Currently there are 54 flat rate percentages ranging from 4% to 14.5% (depending on the business sector) for businesses that use the scheme apply to their gross turnover to work out how much VAT to pay to HMRC.
HMRC intends to introduce another percentage of 16.5% from 1 April 2017 for businesses that incur relatively low costs on goods. In general terms this means businesses that have VAT inclusive expenditure on goods that is either less than 2% of their VAT inclusive turnover or is less than £250 per quarter (£1,000 per annum).
These businesses will either need to use the new 16.5% flat rate when calculating their VAT liabilities or notify HMRC that they have decided to cease using the flat rate scheme.
Important points to note when calculating the VAT inclusive value of goods purchased for meeting the 2% of VAT inclusive turnover or £250 per quarter tests are:
- Any goods not used exclusively for the business must be excluded
- The value of vehicles and other capital items is excluded
- The value of food and drink purchased for consumption by owner(s)/employee(s) is excluded
- Except for businesses providing transport services (e.g. couriers and taxi businesses) the value of vehicle parts and fuel are excluded
If, after excluding the value of the above items, expenditure on goods is less than 2% of VAT inclusive turnover or £250 per quarter the new 16.5% flat rate will apply from 1 April 2017. If a VAT period straddles 1 April 2017 the new rate will apply to the relevant proportion of the VAT period.
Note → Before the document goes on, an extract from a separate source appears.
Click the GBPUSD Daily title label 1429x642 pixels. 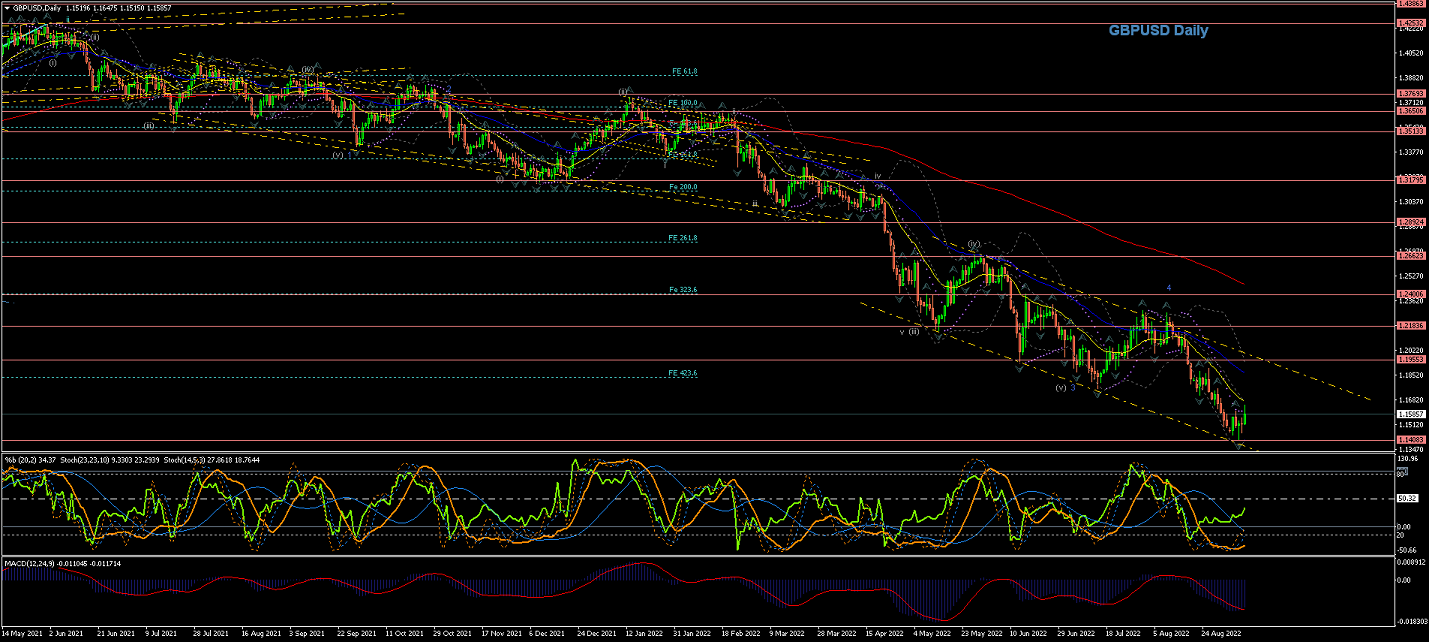pos(1157,31)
In the light of this information it would seem prudent for IIM members to compare the amount of VAT that would have been due had the 16.5% rate been introduced say 6-12 months ago with the amount of VAT that would have been due for the same period had the business used standard VAT accounting.
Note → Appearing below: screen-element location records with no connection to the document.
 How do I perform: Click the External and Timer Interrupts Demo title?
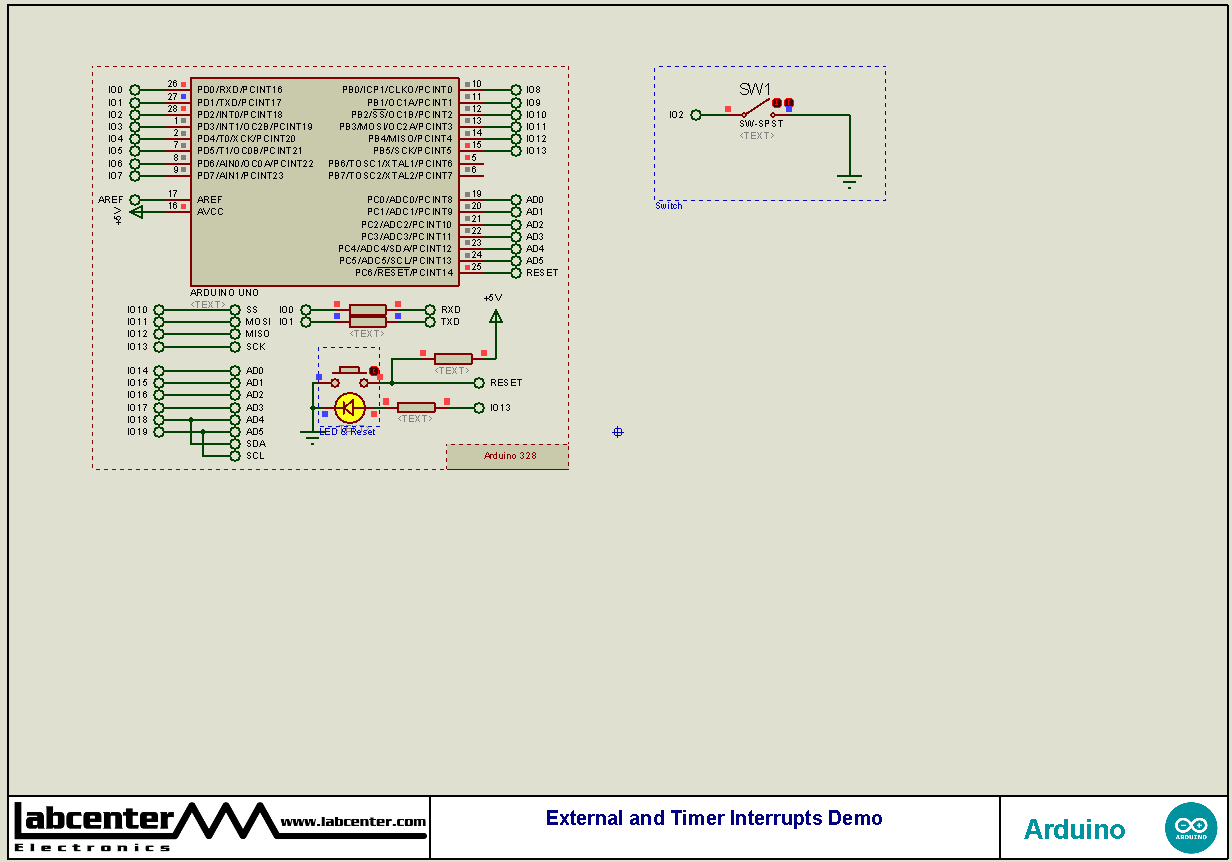click(x=713, y=818)
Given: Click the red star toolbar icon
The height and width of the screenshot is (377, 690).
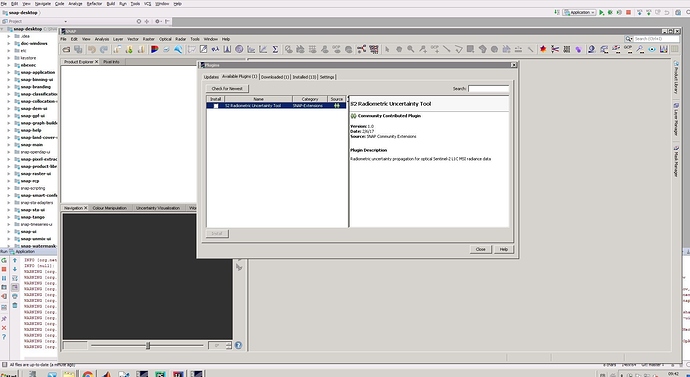Looking at the screenshot, I should [x=543, y=49].
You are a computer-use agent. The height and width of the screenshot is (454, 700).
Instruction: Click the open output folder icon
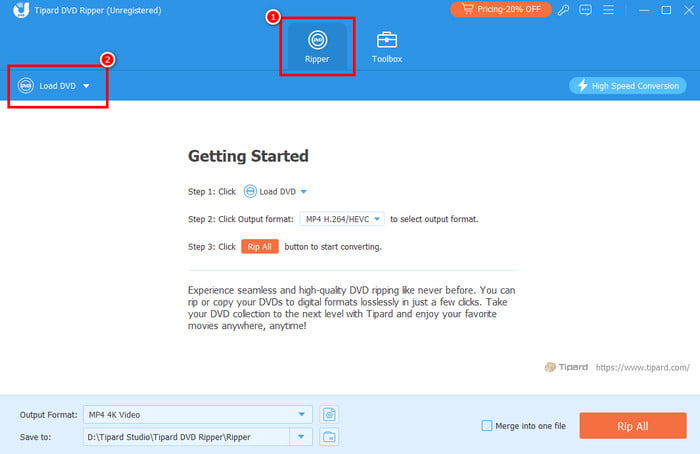(329, 436)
If less VAT is due using standard VAT accounting it will be appropriate to consider notifying HMRC that the business wants to leave the flat rate scheme.
The example below illustrates the effect of the change on Imogen the interim.
Before 1 April 2017
When Imogen prepared her VAT Return for the quarter to 31 December 2016 she had VAT inclusive income of £36,000 (£30,000 fees + £6,000 VAT) and had incurred VAT on costs of £100.
If Imogen used standard VAT accounting she would have paid HMRC £5,900 (£6,000 – £100).
If Imogen used the flat rate scheme she would have paid HMRC £5,220 (£36,000 x 14.5%) a saving of £680 (£5,900 – £5,220) compared to standard VAT accounting.
From 1 April 2017
If Imogen’s VAT inclusive income for the VAT quarter to 30 June 2017 is £36,000 she would need to pay HMRC £5,940 (£36,000 x 16.5%) if she continued to use the flat rate scheme.
Imogen has decided to leave the flat rate scheme and she has notified HMRC accordingly.
Of course, for some businesses it may be possible to defer or avoid the negative impact of the new flat rate scheme percentage by carefully planning when goods for business purposes are purchased.